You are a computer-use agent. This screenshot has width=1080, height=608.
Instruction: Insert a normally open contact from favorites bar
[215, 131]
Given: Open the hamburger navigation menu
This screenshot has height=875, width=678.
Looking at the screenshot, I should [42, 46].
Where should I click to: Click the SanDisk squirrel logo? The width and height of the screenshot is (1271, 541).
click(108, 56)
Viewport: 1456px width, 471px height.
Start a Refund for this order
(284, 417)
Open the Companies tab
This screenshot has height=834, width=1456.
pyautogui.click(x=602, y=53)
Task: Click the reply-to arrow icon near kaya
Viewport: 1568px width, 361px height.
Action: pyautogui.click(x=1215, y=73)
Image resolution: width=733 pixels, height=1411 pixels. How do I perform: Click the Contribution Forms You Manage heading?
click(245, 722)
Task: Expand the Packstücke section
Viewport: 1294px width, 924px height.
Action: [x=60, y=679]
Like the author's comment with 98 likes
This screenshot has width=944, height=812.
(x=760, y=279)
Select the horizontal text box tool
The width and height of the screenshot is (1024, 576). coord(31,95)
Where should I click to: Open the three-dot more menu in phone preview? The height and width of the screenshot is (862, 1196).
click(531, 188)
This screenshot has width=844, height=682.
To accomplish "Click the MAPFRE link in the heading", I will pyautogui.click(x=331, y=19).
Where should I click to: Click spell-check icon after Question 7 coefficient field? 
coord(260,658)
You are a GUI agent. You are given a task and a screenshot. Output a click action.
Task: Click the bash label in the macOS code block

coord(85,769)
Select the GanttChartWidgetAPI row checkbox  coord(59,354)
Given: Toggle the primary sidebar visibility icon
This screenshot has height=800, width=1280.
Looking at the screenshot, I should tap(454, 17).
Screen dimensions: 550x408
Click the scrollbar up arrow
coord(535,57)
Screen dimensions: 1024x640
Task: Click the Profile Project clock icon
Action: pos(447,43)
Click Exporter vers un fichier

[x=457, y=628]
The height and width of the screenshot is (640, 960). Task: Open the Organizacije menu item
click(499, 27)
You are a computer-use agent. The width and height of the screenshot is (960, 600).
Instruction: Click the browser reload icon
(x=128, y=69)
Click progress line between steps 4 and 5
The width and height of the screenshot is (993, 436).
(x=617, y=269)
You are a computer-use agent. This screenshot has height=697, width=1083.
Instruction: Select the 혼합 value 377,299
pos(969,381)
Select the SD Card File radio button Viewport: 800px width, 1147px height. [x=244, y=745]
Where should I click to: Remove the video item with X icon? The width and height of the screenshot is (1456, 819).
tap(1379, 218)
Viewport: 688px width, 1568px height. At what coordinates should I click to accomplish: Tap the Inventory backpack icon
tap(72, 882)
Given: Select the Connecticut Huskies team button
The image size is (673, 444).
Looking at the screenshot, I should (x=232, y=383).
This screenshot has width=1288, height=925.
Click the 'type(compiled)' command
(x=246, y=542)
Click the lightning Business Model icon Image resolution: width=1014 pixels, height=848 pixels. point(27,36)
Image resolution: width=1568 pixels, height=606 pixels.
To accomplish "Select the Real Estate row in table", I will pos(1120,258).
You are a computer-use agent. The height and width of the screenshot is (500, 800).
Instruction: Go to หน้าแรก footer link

○ ○ ○ ○ ○ ○ ○

### Prompt
Print the lines of the entries, exactly, from the one containing "Click the 'type(compiled)' command" down to the final line, and leave out all the others.

### Finished task
Click the 'type(compiled)' command
(x=246, y=542)
Click the lightning Business Model icon Image resolution: width=1014 pixels, height=848 pixels. point(27,36)
Image resolution: width=1568 pixels, height=606 pixels.
To accomplish "Select the Real Estate row in table", I will pos(1120,258).
You are a computer-use agent. The height and width of the screenshot is (500, 800).
Instruction: Go to หน้าแรก footer link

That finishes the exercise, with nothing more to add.